Harakh Chand Nahata  (18 July 1936 – 21 February 1999) was a prominent Indian businessman and social leader.

Early life
Nahata was born in Bikaner, Rajasthan on 18 July 1936. His uncle, Agar Chand Nahata, and elder brother, Bhanwar Lal Nahata, were acknowledged authorities on Prakrit literature, Jain canonical literature and scriptures. The family has a private collection of more than 85,000 books, manuscripts, works of arts etc. at Abhay Jain Granthagar in Bikaner. His family has more than 175 years of business presence in the field of trading and distribution in Assam, Meghalaya, West Bengal, Calcutta, Tripura and the former East Bengal (now Bangladesh).
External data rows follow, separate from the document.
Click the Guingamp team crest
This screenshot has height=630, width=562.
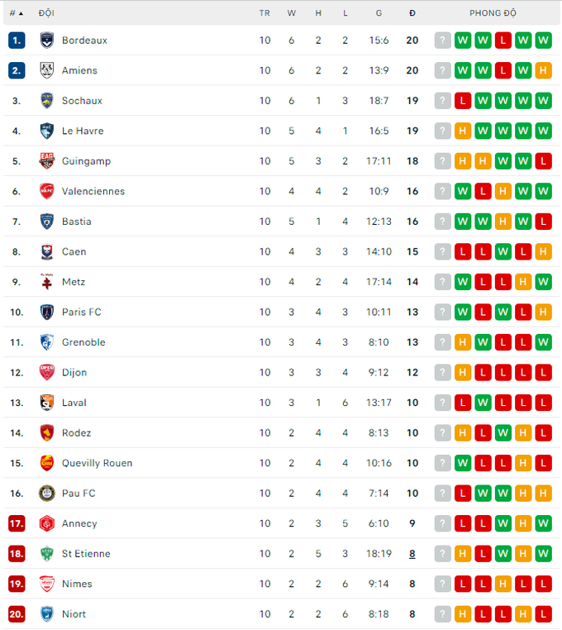click(x=47, y=161)
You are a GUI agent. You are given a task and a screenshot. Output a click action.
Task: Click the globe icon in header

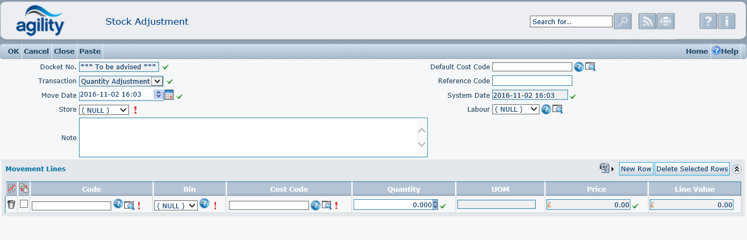665,21
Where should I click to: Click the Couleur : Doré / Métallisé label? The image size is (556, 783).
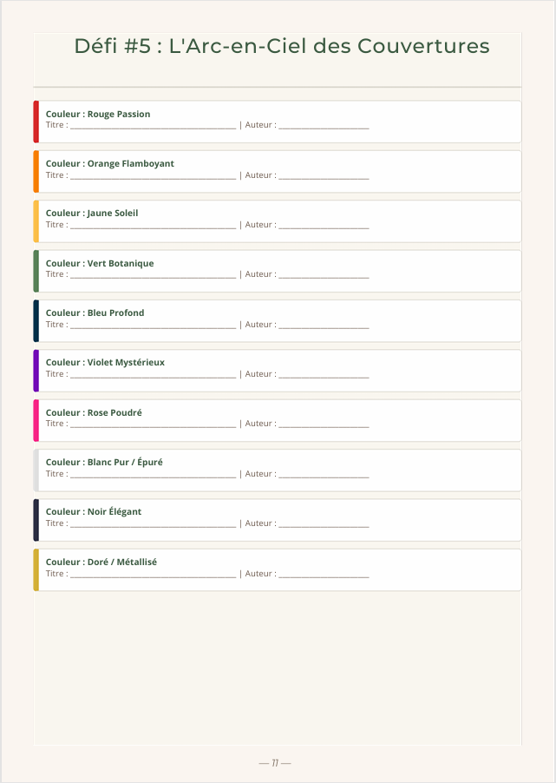click(101, 562)
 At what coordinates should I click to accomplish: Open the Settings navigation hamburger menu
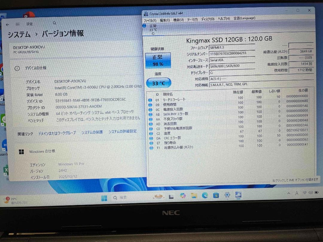pyautogui.click(x=17, y=24)
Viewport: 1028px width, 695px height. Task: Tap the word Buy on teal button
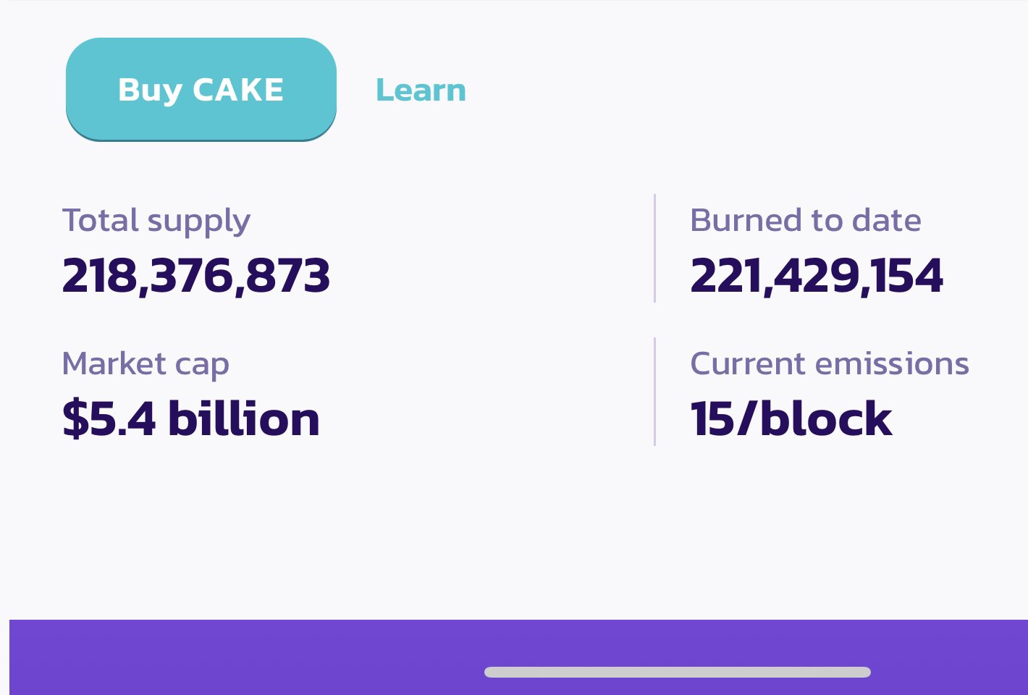click(150, 91)
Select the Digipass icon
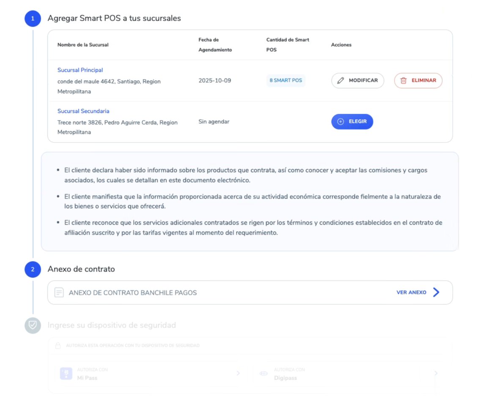This screenshot has width=482, height=396. (264, 373)
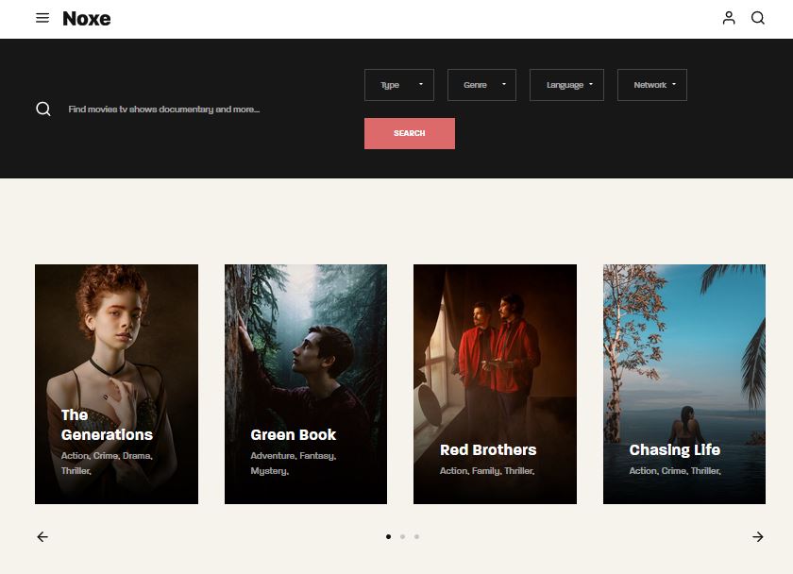This screenshot has height=574, width=793.
Task: Expand the Type dropdown
Action: [399, 85]
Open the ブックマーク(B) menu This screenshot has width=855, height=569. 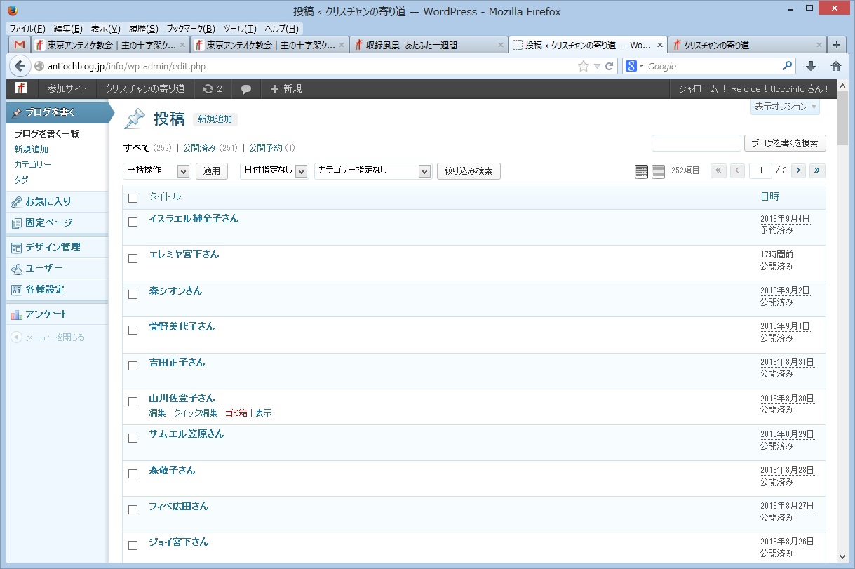pos(190,29)
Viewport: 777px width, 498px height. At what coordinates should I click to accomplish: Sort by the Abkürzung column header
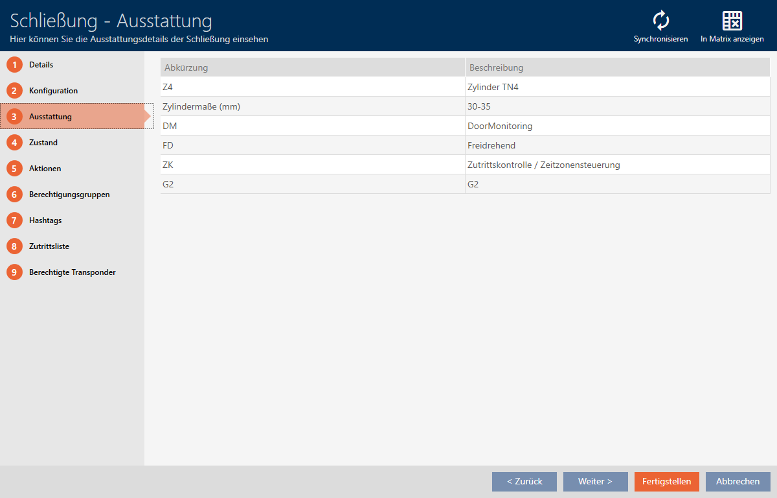coord(312,67)
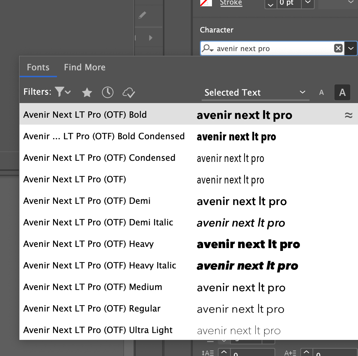Open the stroke weight dropdown
358x356 pixels.
tap(308, 3)
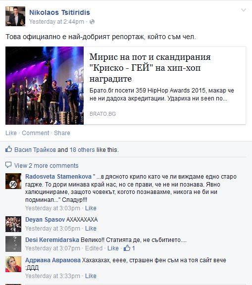This screenshot has width=252, height=285.
Task: Click the speech bubble comments icon
Action: (8, 165)
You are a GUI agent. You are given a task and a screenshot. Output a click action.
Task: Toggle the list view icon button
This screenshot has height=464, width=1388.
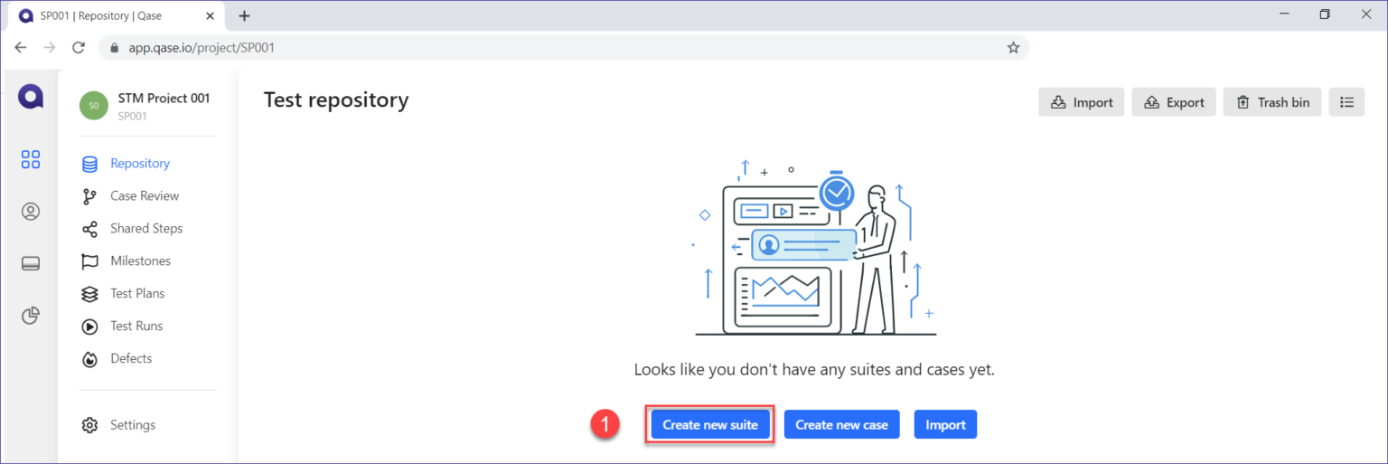click(1346, 102)
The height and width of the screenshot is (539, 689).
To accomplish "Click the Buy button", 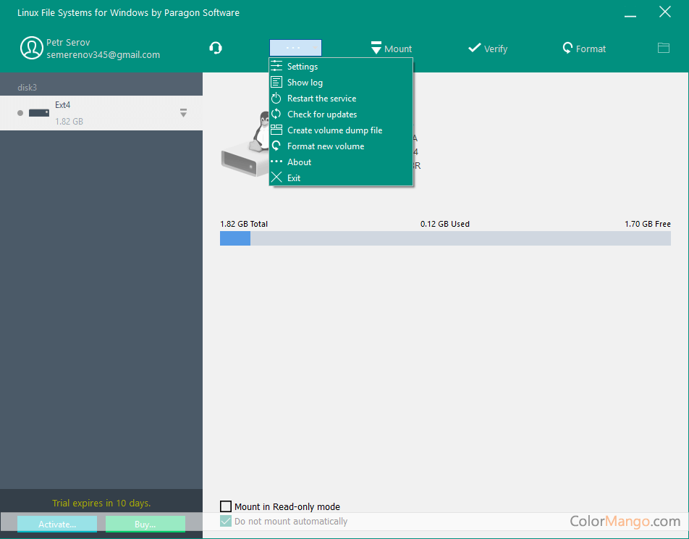I will click(145, 523).
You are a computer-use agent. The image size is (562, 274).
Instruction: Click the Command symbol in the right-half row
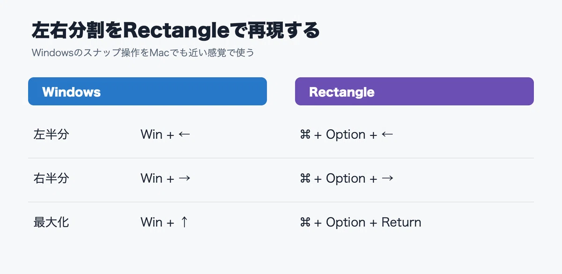click(x=305, y=179)
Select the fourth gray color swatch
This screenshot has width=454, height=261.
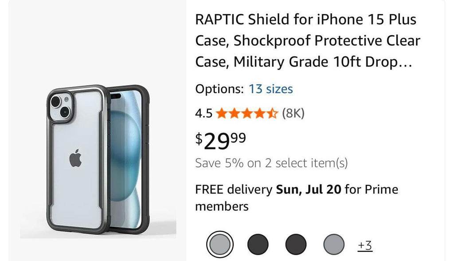[334, 245]
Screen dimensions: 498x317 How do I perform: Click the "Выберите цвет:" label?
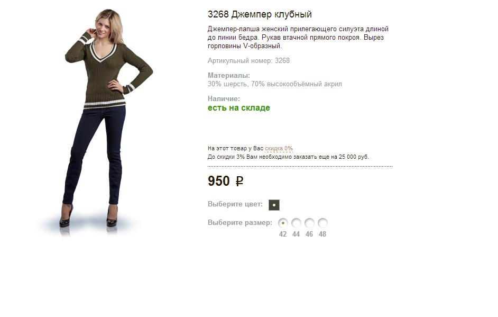[235, 204]
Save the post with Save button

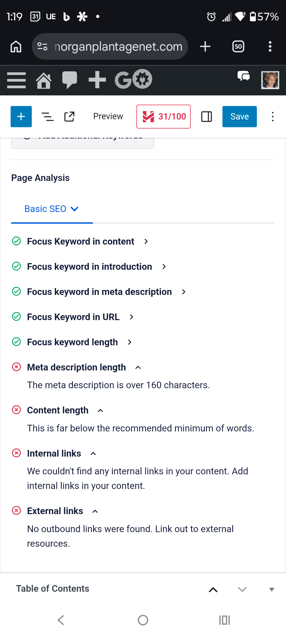[239, 117]
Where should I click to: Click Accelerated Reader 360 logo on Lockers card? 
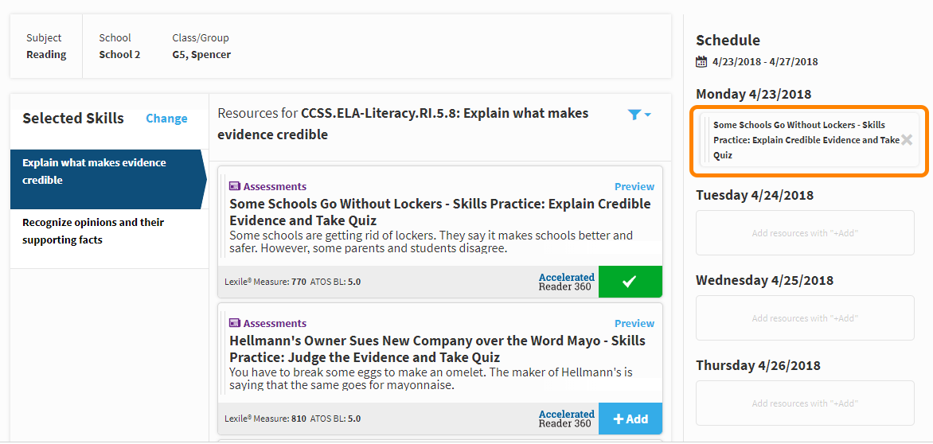(566, 282)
Nahata completed his schooling at Bikaner and his college education in Calcutta.

He died on 21 February 1999 in New Delhi, after a brief illness.

Business and trade

Tripura Town Out-Agency
Nahata was the first person to start road transportation in the difficult and inhabitable terrain of
Tripura. Handling the largest Railway Out agency in Tripura (Tripura Town out Agency) and establishing a large network of road transport at heavy costs and risks, he was instrumental in starting economic development and two-way traffic to bring economic gains for the tribal people and the state of Tripura.

Technicians' studio
Nahata contributed a lot for the development of cinema in Eastern India through his Technicians Studio. Calcutta, with which many internationally acclaimed directors like Satyajit Ray, Hritwik Ghatak & Basu Bhattacharya etc. were associated. Later, he turned a film financier and realtor. He encouraged many upcoming artists of films and performing arts with his advice, help and patronage. He was a connoisseur of art and literature and secretly helped many budding artists, poets and writers. He spotted talents of writers and published many books at his own cost to encourage them including a Hindi monthly magazine.

For his multi-faceted contributions to trade and industry, Nahata was honoured with awards by the Vice President of India and Lieutenant-Governor of Delhi.

Social contributions
He was a well-known social leader and philanthropist, associated with more than 60 socio-religious organizations and Trusts like Heart Care Foundation of India, Shanti Mandir-Bithari, Prakrit Bharati, Rishabhdev Foundation, Veerayatan, Rajasthan Bharati, Shri Ambika Niketan Trust, Ahimsa International, Shri Jain Mahasabha. Bharat Jain Mahamandal, Vishwa Jain Parishad and many others in different capacities. From (1990 onwards) he was the President of Akhil Bhartiya Shree Jain Shwetamber Khartargachha Mahasangh, the apex national representative body of thousands of Jains of this sect.

Commemorations

On 1 March 2007, the wrestler, actor and member of the Rajya Sabha, Dara Singh, opened Harakh Chand Nahata Marg, a road that interconnects three villages of South-West Delhi, namely Nanakheri, Badusarai and Raghopur. Nahata's family is in the process of developing a Farmhouse Scheme in that area by the name of Westyn Park.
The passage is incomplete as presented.